Ce sont trois prononciations diverses d'un même mot, obtenues en transposant l'_r_. Car de prétendre que _rude_ vienne de _rudis_, _ignorant_, ce serait imiter les écoliers, toujours portés à traduire un mot par celui dont la forme extérieure s'en rapproche le plus. On n'assigne pas d'étymologie à _dru_.

Une preuve plus concluante que la forme matérielle qui peut être un effet du hasard, c'est l'analogie du sens. Or, s'il y a du rapport entre _ignorant_ et _rude_, ce n'est que par métaphore, et le sens figuré n'est pas ce qui frappe d'abord les hommes d'une société naissante, au lieu que le sens propre les touche immédiatement. Ce qui est épais, _dru_, est _dur_, et ce qui est _dur_ est ordinairement _rude_ au toucher. Voilà pour l'analogie première; les nuances se fixent ensuite à chaque forme, et il arrive, au bout de quelques siècles, que des mots sortis de la même souche semblent n'avoir entre eux aucun lien de parenté.

La première forme, longtemps la seule, a été _dur_, _durement_. On disait: _aimer durement_,--_pleurer durement_,--_se réjouir_, _s'émerveiller_, _heurter durement_.

Il n'en i a chevaler ne barun Qui de pitet mult _durement_ ne _plurt_.

(_Roland_, st. 174.)

Tuit cil qui ce miracle oïrent Moult _durement s'en esjoïrent_.

(Gautier de Coinsi, I, ch. 11.)

L'abeesse s'est esveillie; Moult _durement s'est mervillie_ Quant si legiere s'est sentie.

(_Ibid._, ch. 16.)

Des lanches au premier jousterent, Et si _durement se hurterent_ C'andoi se porterent a terre.

(_La Violette_, p. 81.)

_Rudement_ a été la seconde forme.
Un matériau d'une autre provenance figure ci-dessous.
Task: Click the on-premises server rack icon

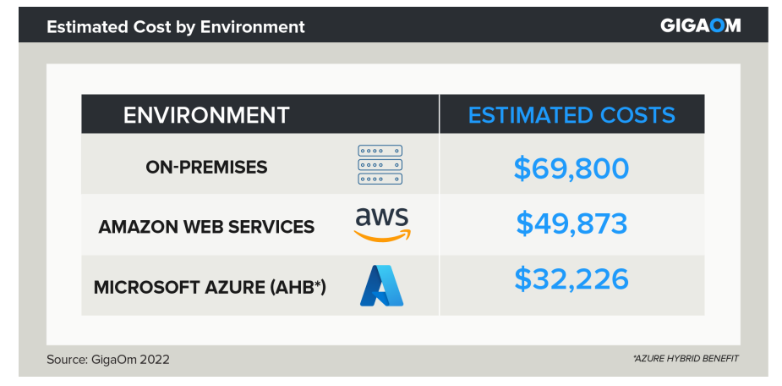Action: click(380, 165)

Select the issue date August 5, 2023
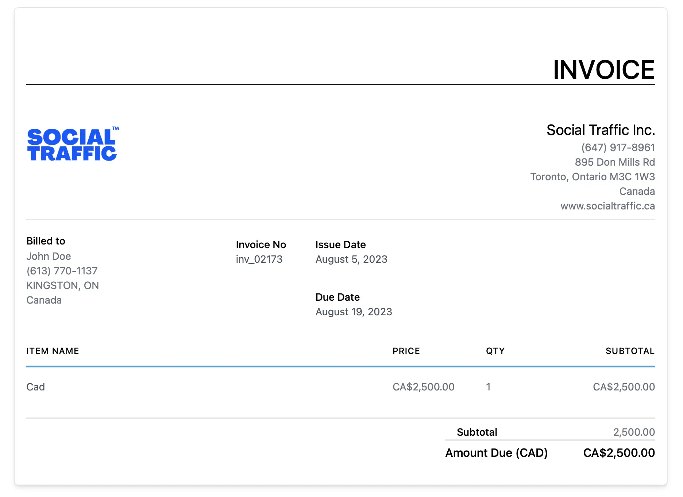(x=351, y=259)
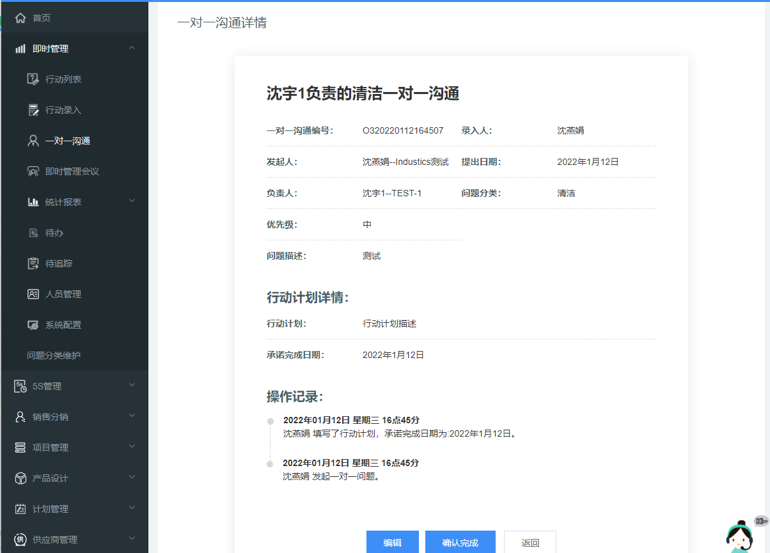Click the home icon beside 首页

20,18
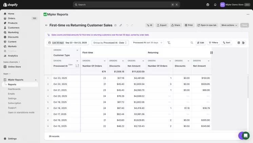
Task: Open the chat widget bubble
Action: [x=245, y=135]

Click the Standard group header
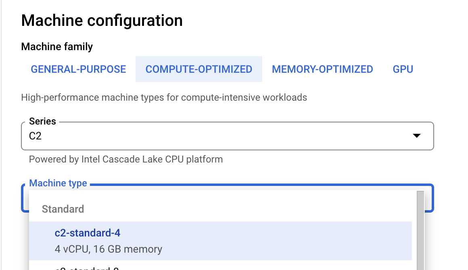tap(63, 209)
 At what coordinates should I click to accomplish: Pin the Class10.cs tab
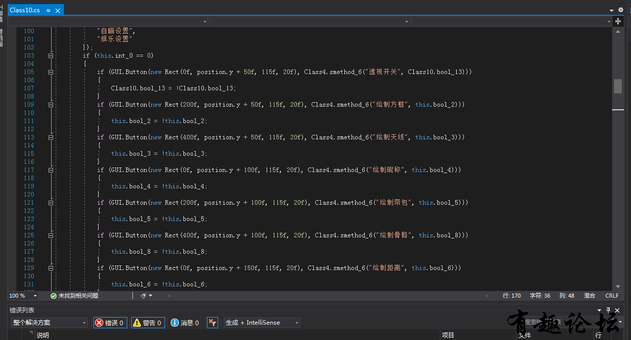coord(48,10)
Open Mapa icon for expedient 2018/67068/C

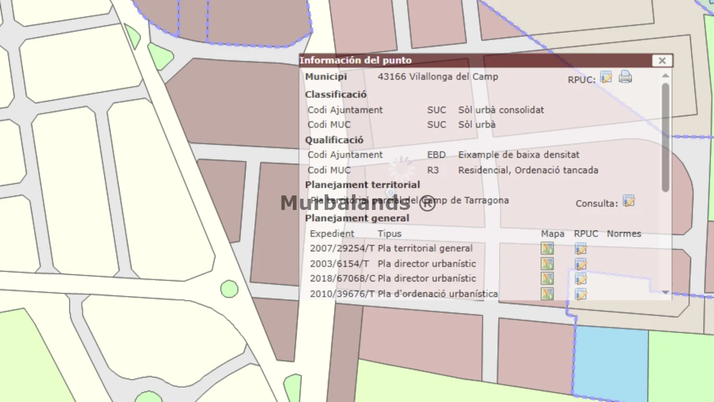pos(547,279)
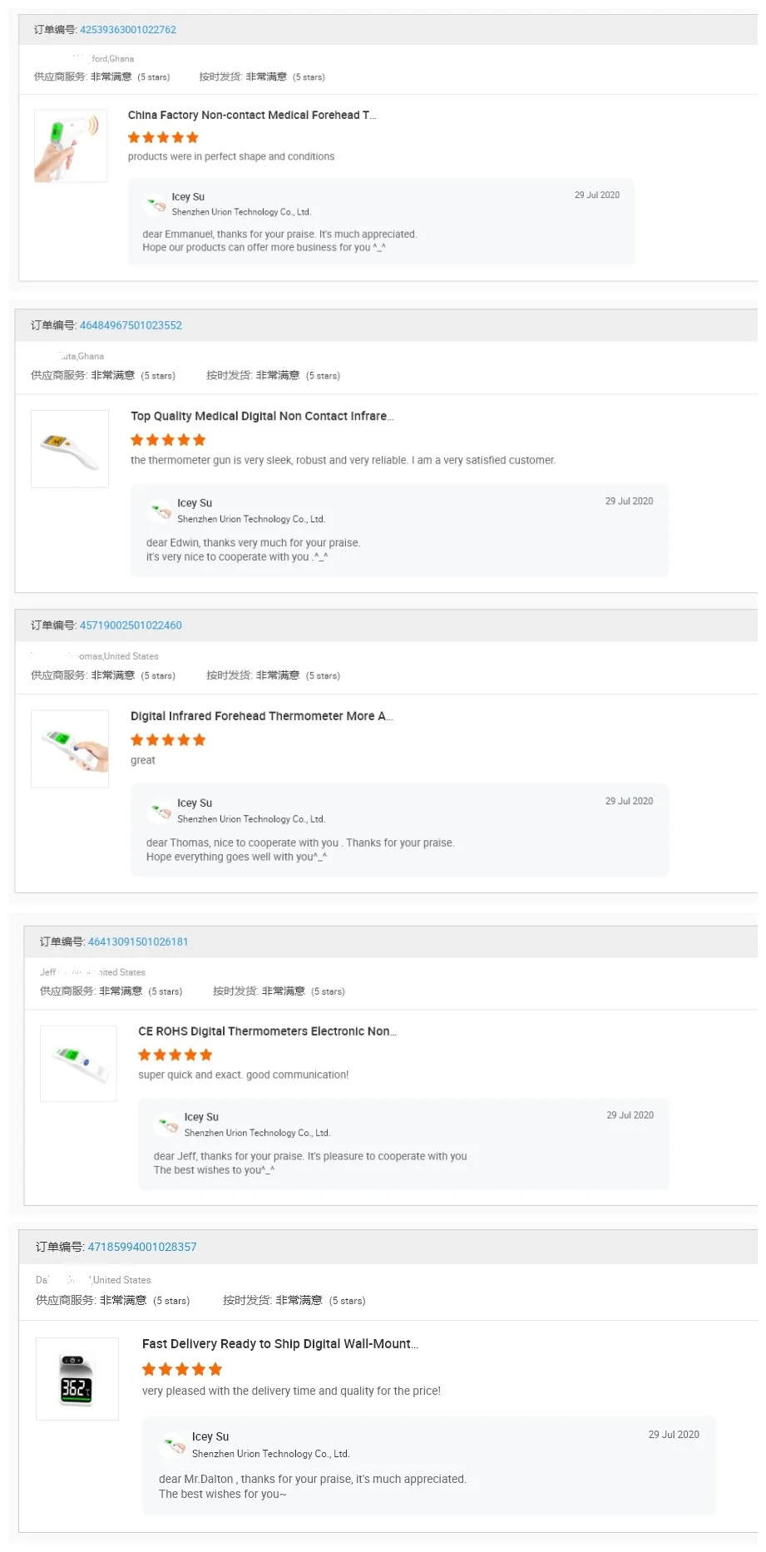This screenshot has width=766, height=1552.
Task: Open product title Digital Infrared Forehead Thermometer
Action: (261, 716)
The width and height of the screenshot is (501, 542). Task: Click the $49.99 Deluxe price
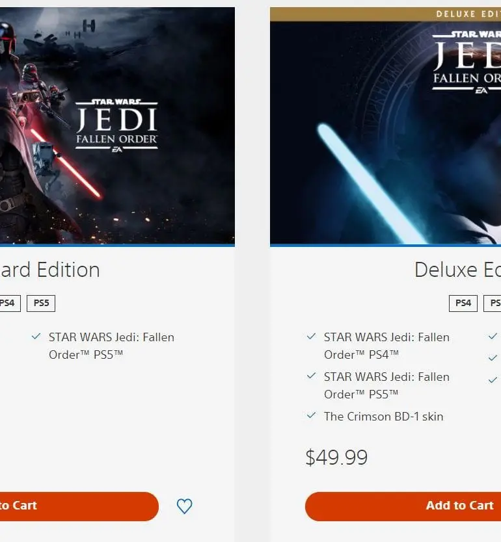(x=336, y=458)
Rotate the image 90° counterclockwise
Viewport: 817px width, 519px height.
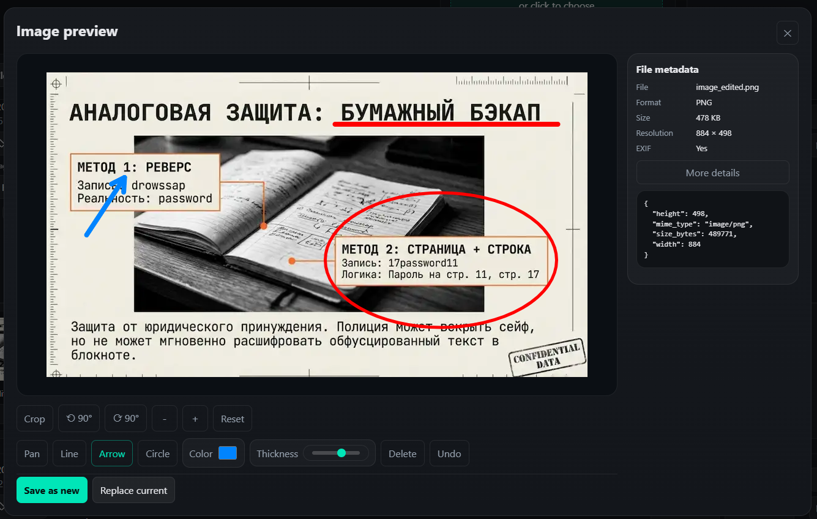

Toute la Picardie se sert encore de _rudement_ pour marquer l'abondance ou l'excès: Cela est _rudement beau_!... Il est _rudement savant_!... Gresset, qui, comme l'on sait, était d'Amiens, a dit dans _Ververt_:

En moins de rien, l'éloquent animal (Hélas! jeunesse apprend trop bien le mal!), L'animal, dis-je, éloquent et docile, En moins de rien fut _rudement habile_!

Et, suivant l'Académie elle-même, on dit en langage populaire, _manger rudement_, _boire rudement_.

_Druement_ n'a pas encore été fait, mais on se sert de l'adjectif adverbialement, selon l'ancien usage: Il pleut _dru_;--il y va _dru_. L'Académie autorise ces locutions, comme elle autorise: Aller _rudement_ en besogne.

ÊTRE; ses formes primitives.

Ce verbe a été constitué de deux éléments latins, _sum_ et _stare_. De _sum_ vient le présent de l'indicatif _je suis_; de _stare_, l'infinitif _ester_.

Comme ce verbe avait double racine, il avait aussi double signification: _exister_ et _se tenir debout_.